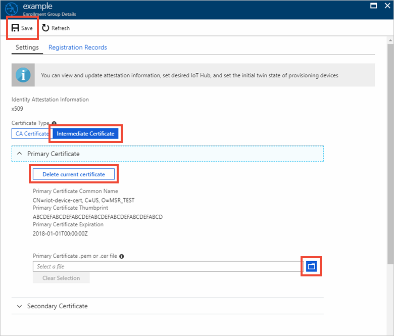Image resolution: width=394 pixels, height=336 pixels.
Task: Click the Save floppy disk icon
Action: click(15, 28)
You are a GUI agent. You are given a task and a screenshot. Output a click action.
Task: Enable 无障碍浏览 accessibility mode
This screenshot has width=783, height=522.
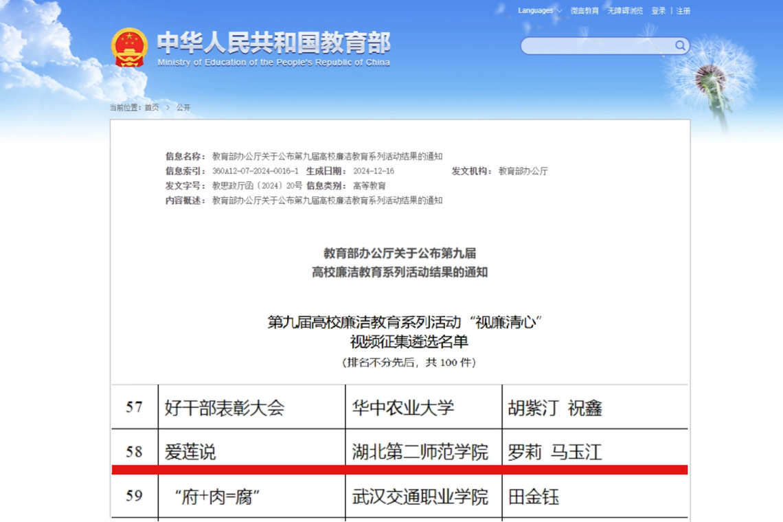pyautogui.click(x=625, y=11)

--

**Your goal**
Can you retype all of the data above line for line, without the pictures?

**Expected answer**
Image resolution: width=394 pixels, height=336 pixels.
Task: Click the Save floppy disk icon
Action: click(15, 28)
You are a GUI agent. You are given a task and a screenshot. Output a click action.
Task: Enable 无障碍浏览 accessibility mode
This screenshot has width=783, height=522.
pyautogui.click(x=625, y=11)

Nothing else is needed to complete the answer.